Вендари. Книга третья - Виталий Вавикин 20 стр.


– Сколько можно разговаривать? – спрашивает их Клео.

Мэтокс и Фэй оборачиваются.

– Может, займетесь делом? – злится Клео.

Любовники улыбаются.

– Ну и черт с вами. – Клео смотрит на своего партнера. – Спасибо тебе, – говорит она.

Мужчина улыбается.

– Хочешь, чтобы теперь я приласкала тебя? – спрашивает Клео.

Накамура отворачивается. Нет, он не хочет видеть это, не хочет слушать, не хочет знать, что все это было.

– Это ты сделал ее такой! – хочет сказать Накамура Эндрю Мэтоксу, оборачивается, но кровать уже пуста. Старая, обгоревшая кровать…

– Простите, доктор, но эти сны принадлежат только вам, – сказала утром Габриэла.

Накамура покраснел, пытался какое-то время спорить, затем сдался, сник.

– Может быть, вам просто нужна женщина?

– Что?

– Вы не стесняйтесь, если это поможет вам успокоиться, то мы все организуем…

– Я человек, а не животное, – сказал Накамура, надеясь сохранить остатки гордости.

Габриэла пожала плечами, ретировалась, оставив доктора наедине с его пациентками. Наедине с безумием, хаосом, смертью… «Как только все закончится, сразу уеду из этой страны, – сказал себе Накамура. – Заберу дочь и вернусь на родину. Хватит с меня…» Доктор лелеял и оберегал решение несколько дней. Это была его маленькая тайна, его способ сохранить самообладание.

– Почему ты избегаешь меня? – спросила Клео Вудворт неделю спустя, отыскав среди других сознание Накамуры.

Доктор вздрогнул, огляделся, не сразу сообразив, что голос друга звучит у него в голове.

– Как ты? – спросил Накамура про себя, не зная, сможет ли Клео услышать его.

Клео услышала.

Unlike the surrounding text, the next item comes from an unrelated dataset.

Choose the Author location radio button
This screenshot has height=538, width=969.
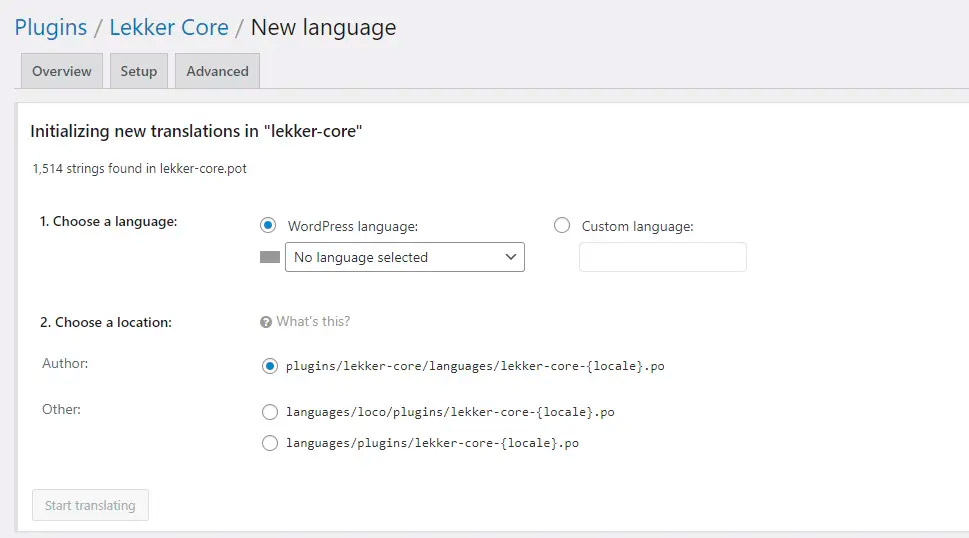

Сказала, что устала.

– Я тоже устал, – признался доктор.

– Но мы все еще друзья?

– Конечно.

Спустя четверть часа Накамура пришел в палату Клео Вудворт. Они обменялись парой сухих шуток, парой смущенных взглядов.

– Ведем себя, словно бывшие любовники, – подметила Клео.

Накамура кивнул, хотел рассказать о своих странных снах, но так и не решился.

– Я все еще могу читать твои мысли, – напомнила ему Клео.

Накамура покраснел.

– Ничего. Не бойся. Ты не смутишь меня. Я уже слишком стара, чтобы смущаться.

Доктор кивнул, покосился на необъятный живот Клео Вудворт и подумал о своей дочери, попытался представить, как вернется к ней, когда все закончится… Если закончится…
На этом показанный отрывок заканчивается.